• _PROBLEM DETAILS_
Output the data once more, exactly as given.

(Source data)
=== Section Start ===
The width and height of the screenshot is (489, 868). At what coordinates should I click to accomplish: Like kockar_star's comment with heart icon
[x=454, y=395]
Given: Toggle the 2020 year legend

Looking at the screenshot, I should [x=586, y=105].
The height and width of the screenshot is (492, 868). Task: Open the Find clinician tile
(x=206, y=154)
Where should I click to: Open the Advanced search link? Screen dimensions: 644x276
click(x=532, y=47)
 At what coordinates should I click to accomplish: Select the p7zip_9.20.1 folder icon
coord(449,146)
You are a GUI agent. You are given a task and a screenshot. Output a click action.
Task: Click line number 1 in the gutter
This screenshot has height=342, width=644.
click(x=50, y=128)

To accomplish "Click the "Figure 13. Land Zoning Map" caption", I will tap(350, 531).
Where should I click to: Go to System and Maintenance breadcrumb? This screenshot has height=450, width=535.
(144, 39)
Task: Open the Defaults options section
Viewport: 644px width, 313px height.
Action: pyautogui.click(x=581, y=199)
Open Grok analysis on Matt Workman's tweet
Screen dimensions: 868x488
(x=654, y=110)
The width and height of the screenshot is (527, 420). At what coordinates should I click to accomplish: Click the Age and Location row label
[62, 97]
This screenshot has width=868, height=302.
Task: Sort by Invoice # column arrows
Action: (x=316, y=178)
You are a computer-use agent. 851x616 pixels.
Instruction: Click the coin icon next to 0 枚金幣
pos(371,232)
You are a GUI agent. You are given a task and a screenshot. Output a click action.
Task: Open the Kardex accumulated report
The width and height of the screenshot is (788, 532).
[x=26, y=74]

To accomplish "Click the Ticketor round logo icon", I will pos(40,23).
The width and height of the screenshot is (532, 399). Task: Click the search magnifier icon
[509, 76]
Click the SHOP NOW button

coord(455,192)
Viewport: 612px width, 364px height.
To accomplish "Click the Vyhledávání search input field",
=== Section End ===
• _TASK RESULT_
The width and height of the screenshot is (489, 868). At what coordinates should I click to accomplish: Like kockar_star's comment with heart icon
[x=454, y=395]
Given: Toggle the 2020 year legend

Looking at the screenshot, I should [x=586, y=105].
The height and width of the screenshot is (492, 868). Task: Open the Find clinician tile
(x=206, y=154)
Where should I click to: Open the Advanced search link? Screen dimensions: 644x276
click(x=532, y=47)
 At what coordinates should I click to accomplish: Select the p7zip_9.20.1 folder icon
coord(449,146)
You are a GUI agent. You are given a task and a screenshot. Output a click action.
Task: Click line number 1 in the gutter
This screenshot has height=342, width=644.
click(x=50, y=128)

To accomplish "Click the "Figure 13. Land Zoning Map" caption", I will tap(350, 531).
Where should I click to: Go to System and Maintenance breadcrumb? This screenshot has height=450, width=535.
(144, 39)
Task: Open the Defaults options section
Viewport: 644px width, 313px height.
Action: pyautogui.click(x=581, y=199)
Open Grok analysis on Matt Workman's tweet
Screen dimensions: 868x488
(x=654, y=110)
The width and height of the screenshot is (527, 420). At what coordinates should I click to accomplish: Click the Age and Location row label
[62, 97]
This screenshot has width=868, height=302.
Task: Sort by Invoice # column arrows
Action: (x=316, y=178)
You are a computer-use agent. 851x616 pixels.
Instruction: Click the coin icon next to 0 枚金幣
pos(371,232)
You are a GUI agent. You are given a task and a screenshot. Output a click action.
Task: Open the Kardex accumulated report
The width and height of the screenshot is (788, 532).
[x=26, y=74]

To accomplish "Click the Ticketor round logo icon", I will pos(40,23).
The width and height of the screenshot is (532, 399). Task: Click the search magnifier icon
[509, 76]
Click the SHOP NOW button

coord(455,192)
Viewport: 612px width, 364px height.
To accomplish "Click the Vyhledávání search input field",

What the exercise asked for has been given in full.